On 21 December 1313 John le Clerk of Wilbraham accounted for the manor of Duxford with that of Wilbraham when he handed both preceptories over to Brother William de Sauston, for the usè of the Knight Hospitallers. (fn. 10) In 1338 Duxford was in the charge of a bailiff, (fn. 11) but it never became a preceptory or even a camera of the Hospital, though it maintained sufficient independent existence in 1338 to be subject to the formal visitation of the prior and was charged with 20s. for his entertainment for one day. (fn. 12) The stipend of the bailiff at that date was 40s. and the wages of the farm-servants 16s.; the chaplain received 5 marks. During the Peasants' Rising in 1381, on Saturday, 15 June, the band under Hanchach on the way to attack Shingay, turned aside to Duxford and sacked the manor of the Prior of St. John of Jerusalem there. (fn. 13)

Footnotes

  • 1. Bodleian, Gough MS. Cambs. iii, an inserted folio 246 v.
  • 2. Rot. Hund. (Rec. Com.), i, 55.
  • 3. Ibid. ii, 580.
  • 4. Wilkins, Concilia, ii, 347.
  • 5. Exch. L.T.R. Enrd. Accts, 18, m. 20 d.
  • 6. Larking, Hospitallers in Engl. (Camd.

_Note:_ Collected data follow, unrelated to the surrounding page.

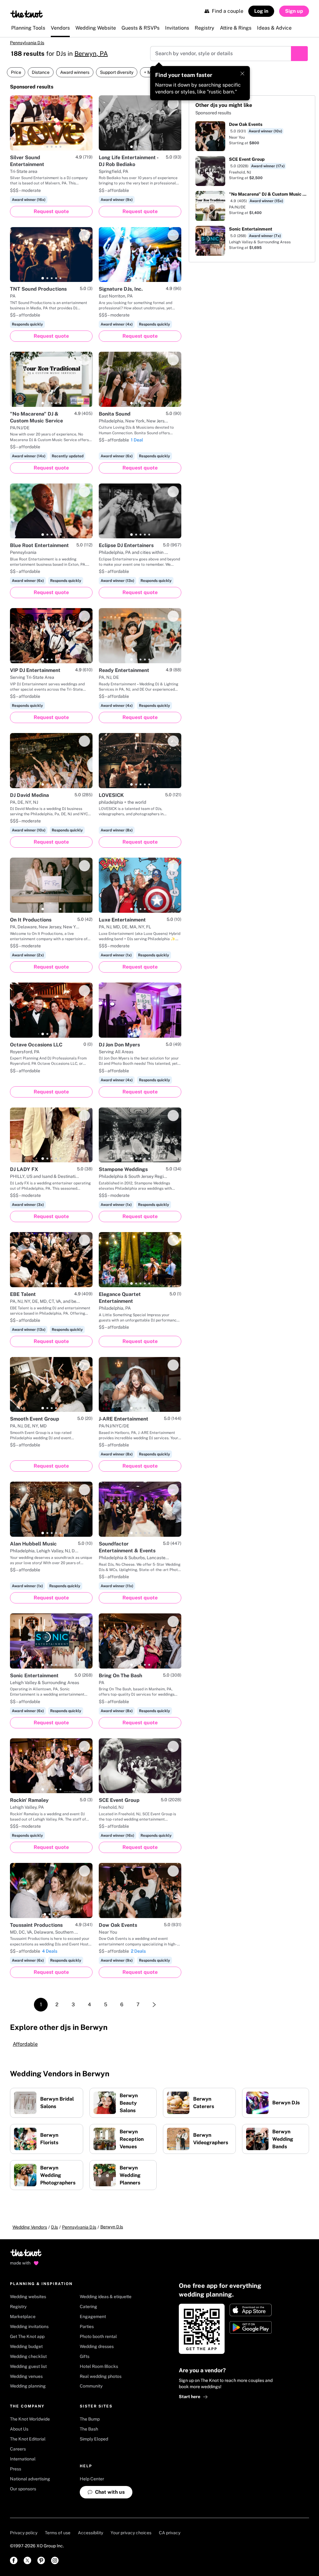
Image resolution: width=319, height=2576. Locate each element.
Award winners (74, 72)
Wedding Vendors (29, 2227)
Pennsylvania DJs (27, 42)
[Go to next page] (154, 2004)
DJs (54, 2227)
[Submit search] (299, 53)
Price (16, 72)
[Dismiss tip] (242, 73)
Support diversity (116, 72)
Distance (41, 72)
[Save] (84, 103)
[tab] (42, 146)
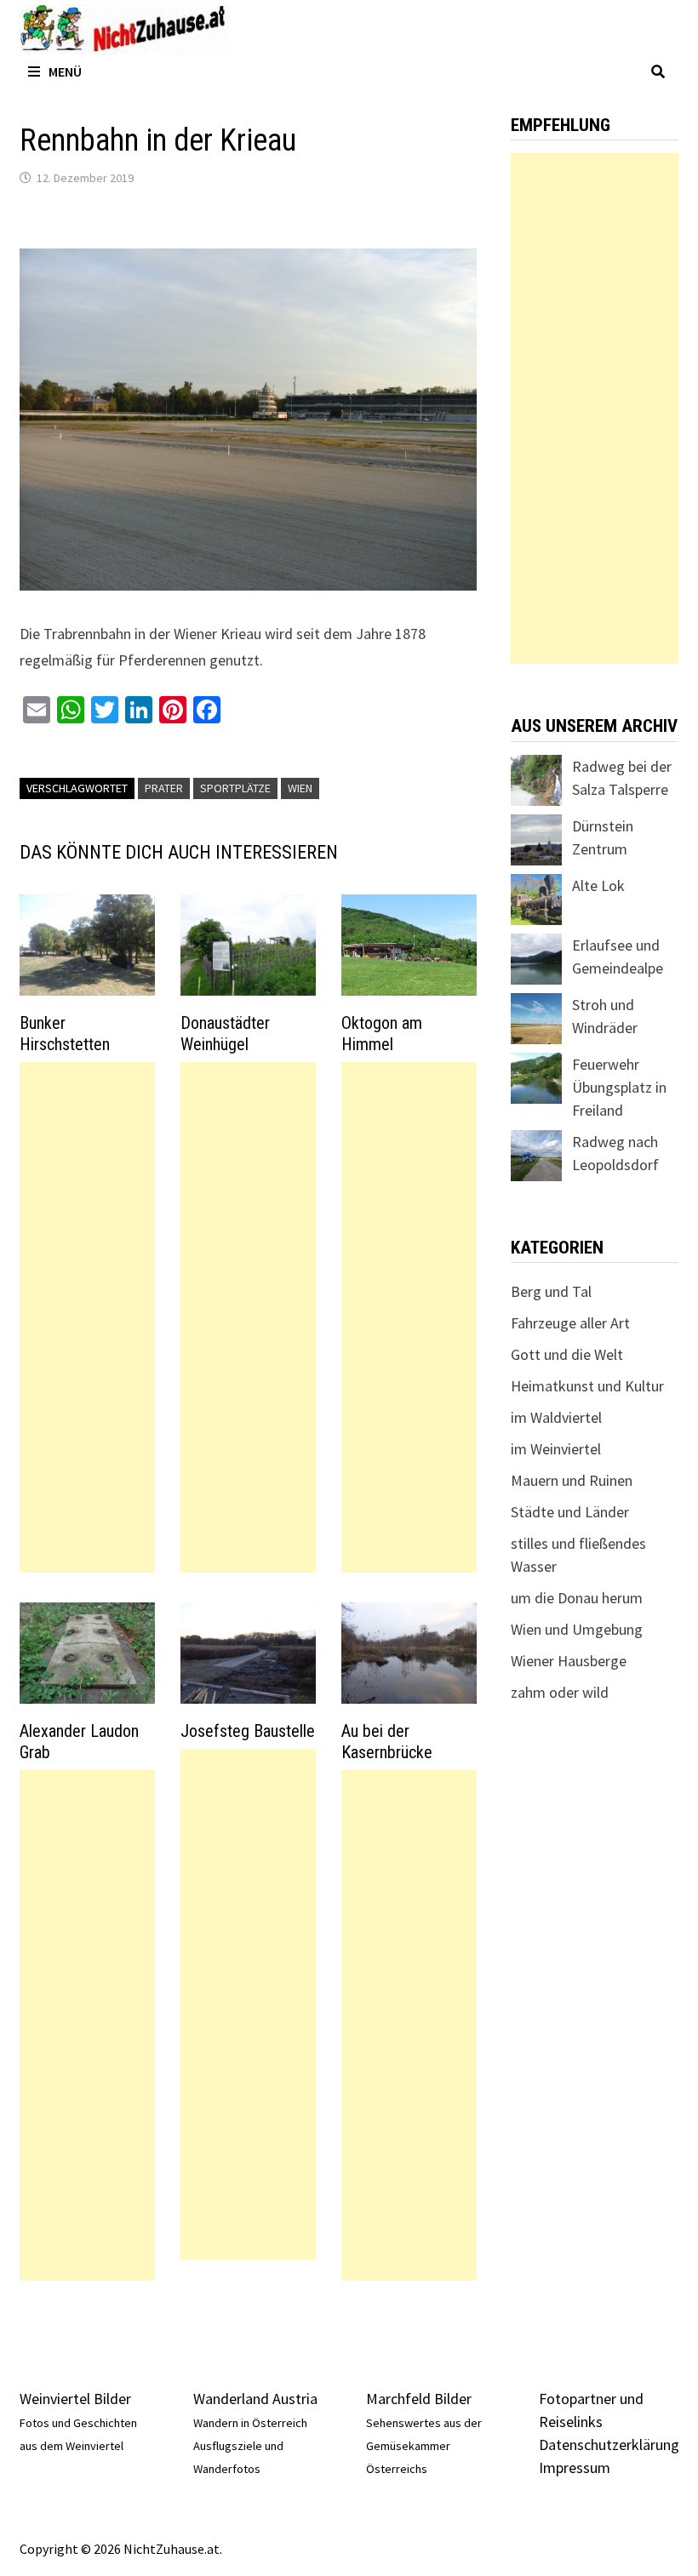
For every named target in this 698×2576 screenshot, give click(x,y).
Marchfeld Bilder (419, 2398)
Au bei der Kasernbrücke (386, 1741)
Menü (65, 71)
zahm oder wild (560, 1692)
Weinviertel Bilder (75, 2398)
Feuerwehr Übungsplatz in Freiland (619, 1087)
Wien (300, 788)
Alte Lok (598, 885)
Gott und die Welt (567, 1354)
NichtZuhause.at (171, 2548)
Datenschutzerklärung (609, 2444)
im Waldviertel (556, 1417)
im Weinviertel (556, 1449)
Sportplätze (235, 788)
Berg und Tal (551, 1291)
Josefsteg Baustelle (247, 1731)
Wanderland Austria (255, 2398)
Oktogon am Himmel (381, 1033)
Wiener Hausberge (568, 1661)
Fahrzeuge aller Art (570, 1323)
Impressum (574, 2467)
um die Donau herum (577, 1598)
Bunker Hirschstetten (65, 1033)
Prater (164, 788)
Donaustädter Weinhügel (225, 1033)
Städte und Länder (570, 1512)
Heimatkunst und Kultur (587, 1386)
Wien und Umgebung (577, 1629)
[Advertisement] (87, 1317)
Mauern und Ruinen (571, 1480)
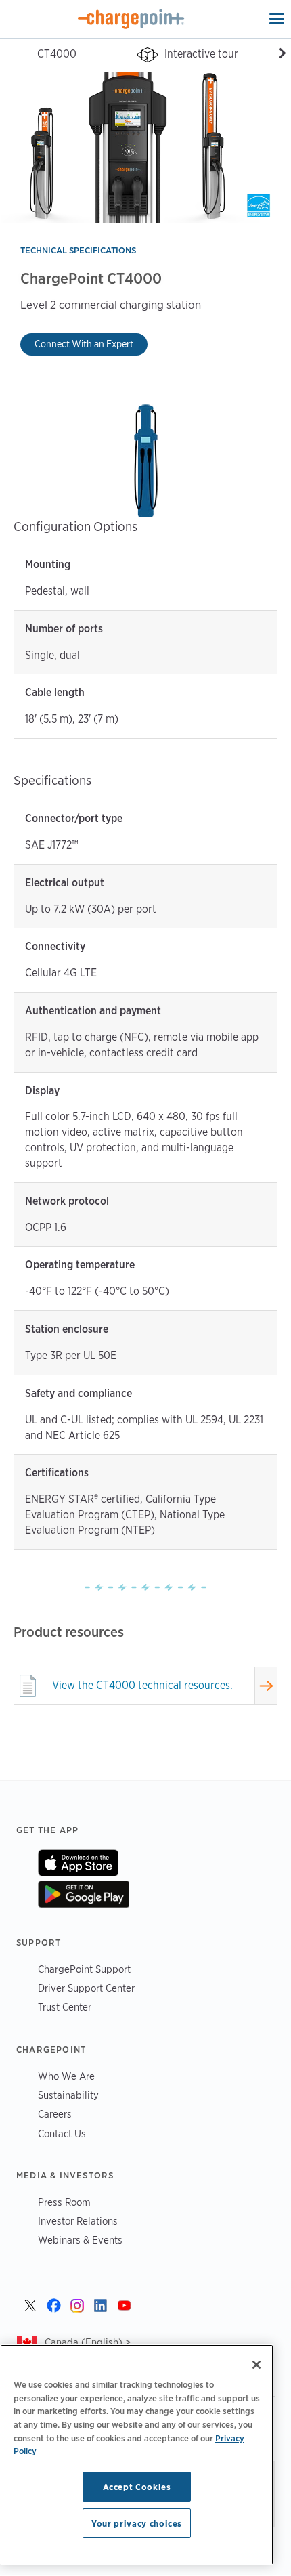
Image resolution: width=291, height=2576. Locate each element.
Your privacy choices (136, 2523)
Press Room (64, 2201)
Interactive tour (201, 53)
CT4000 (56, 53)
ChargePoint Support (84, 1968)
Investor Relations (78, 2220)
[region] (136, 2454)
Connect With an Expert (84, 343)
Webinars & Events (80, 2239)
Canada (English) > (88, 2342)
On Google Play (83, 1894)
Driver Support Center (86, 1987)
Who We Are (66, 2075)
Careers (55, 2113)
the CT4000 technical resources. (142, 1685)
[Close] (256, 2365)
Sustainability (68, 2094)
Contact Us (62, 2133)
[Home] (131, 19)
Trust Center (64, 2006)
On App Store (78, 1862)
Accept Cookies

Soc.), 165.
  • 7. They consisted of one missal, an antiphonal, and legenda in 2 volumes, a psalter, graal, and troper with the ordinal, a single set of vestments (worth 6s.), a silvergilt chalice, and 2 silver cruets.
  • 8. 'Forfeiture of the Templars in England', by A. M. Leys, in Oxford Essays in Medieval History presented to H. E. Salter (1934), p. 158.
  • 9. Wilkins, Concilia, ii, 361.
  • 10. Exch. L.T.R. Enrd. Accts. 19.
  • 11. Larking, op. cit. 165.
  • 12. Ibid.
  • 13. Powell, Rising in East Anglia, 45.